» Work item
Transcribe only part of the material below: the lines from the one containing "1568x554 pixels. How" through the one containing "Switch units to", inclusive, exactly as written.
+++ Record extracts
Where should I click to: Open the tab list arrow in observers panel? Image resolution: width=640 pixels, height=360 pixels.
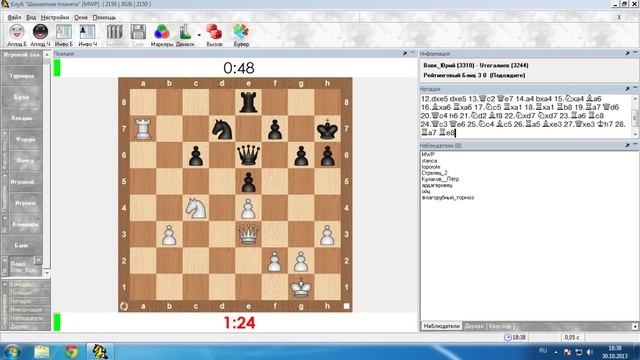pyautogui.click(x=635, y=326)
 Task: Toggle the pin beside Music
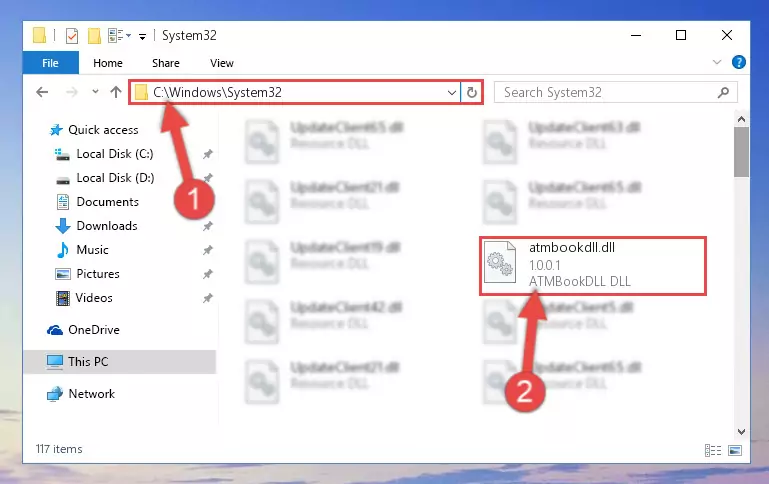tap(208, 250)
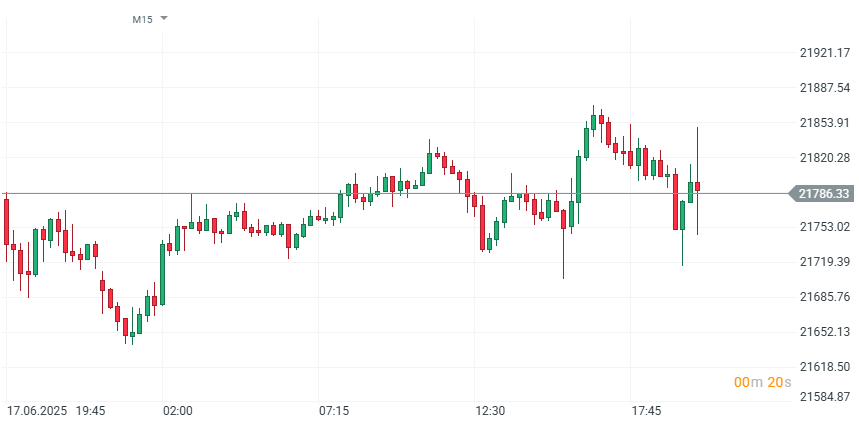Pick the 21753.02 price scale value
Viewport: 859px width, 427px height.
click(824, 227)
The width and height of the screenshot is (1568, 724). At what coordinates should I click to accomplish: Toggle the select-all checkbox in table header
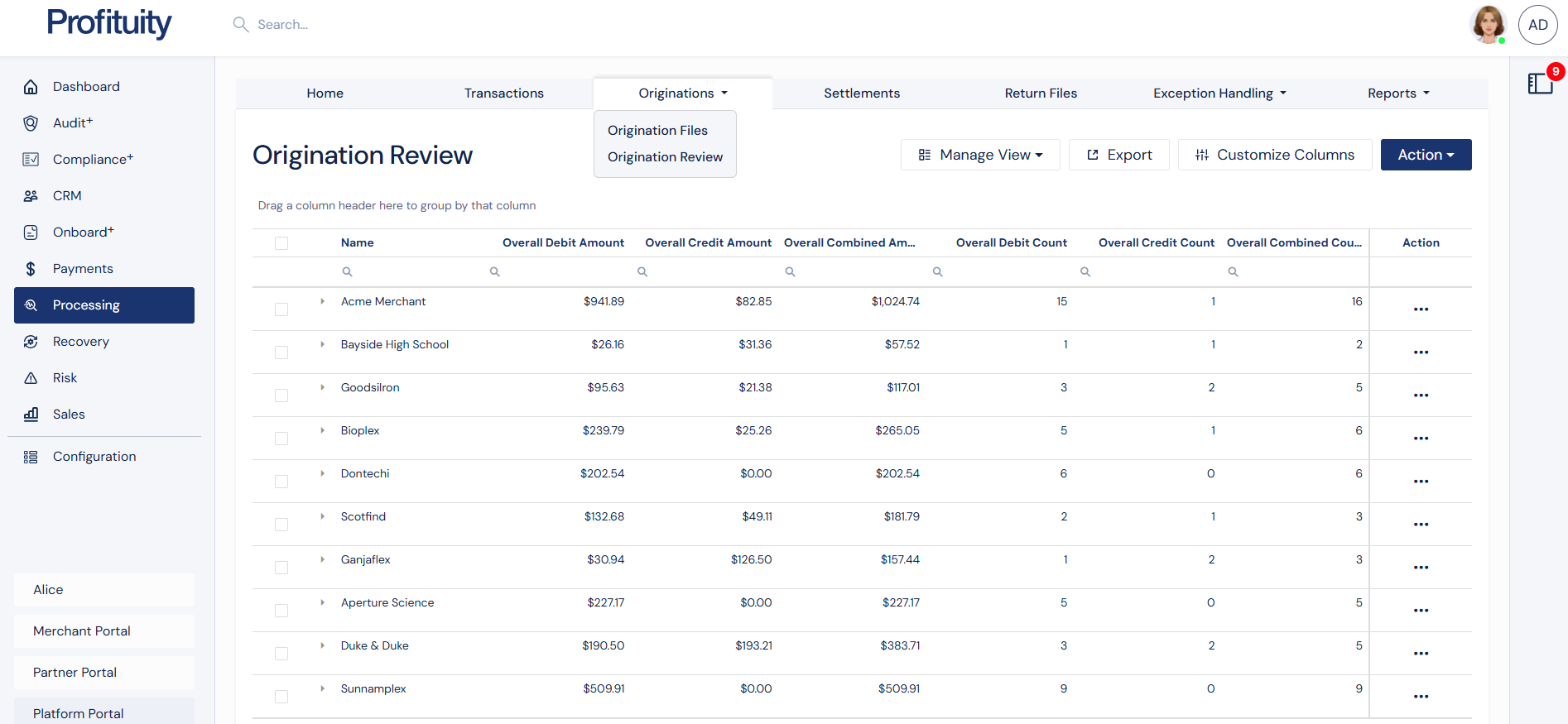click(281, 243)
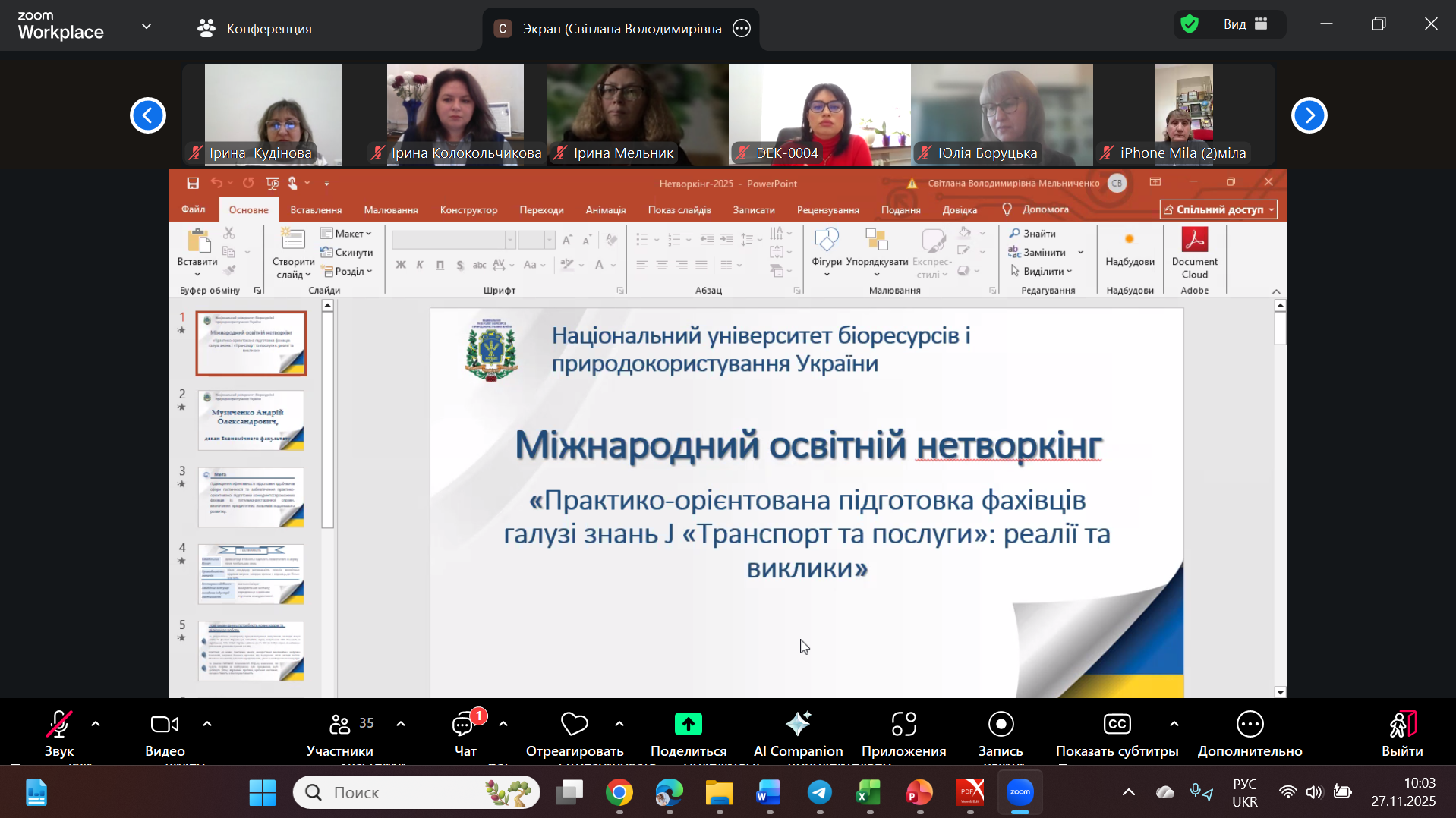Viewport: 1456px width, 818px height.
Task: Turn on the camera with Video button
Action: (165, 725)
++++++
+++ Record extracts
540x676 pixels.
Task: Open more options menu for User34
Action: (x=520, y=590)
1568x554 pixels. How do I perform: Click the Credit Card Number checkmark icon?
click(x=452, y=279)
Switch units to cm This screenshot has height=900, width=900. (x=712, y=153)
++++++
+++ Record extracts
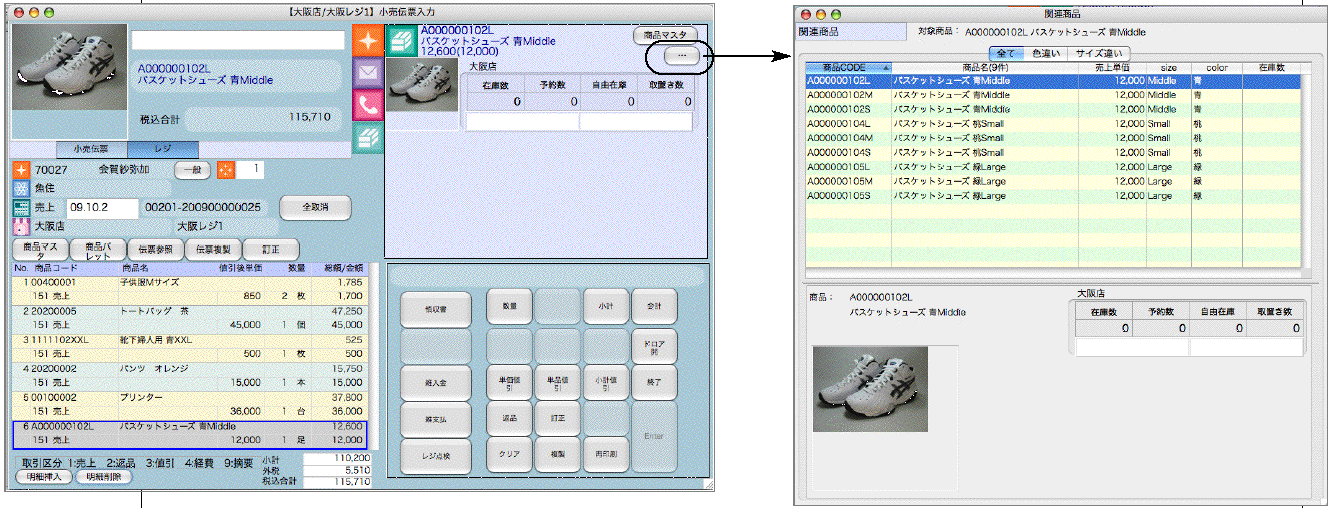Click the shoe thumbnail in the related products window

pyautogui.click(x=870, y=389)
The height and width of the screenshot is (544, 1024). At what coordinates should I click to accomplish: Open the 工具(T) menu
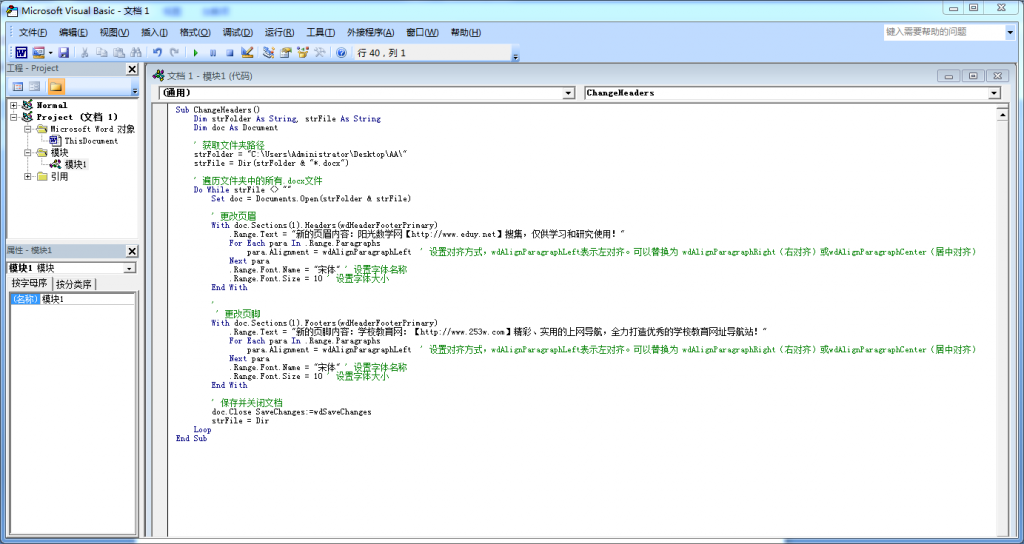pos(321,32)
++++++
» Result
1568x554 pixels. How do I perform: Click the Credit Card Number checkmark icon?
click(x=452, y=279)
Switch units to cm This screenshot has height=900, width=900. (x=712, y=153)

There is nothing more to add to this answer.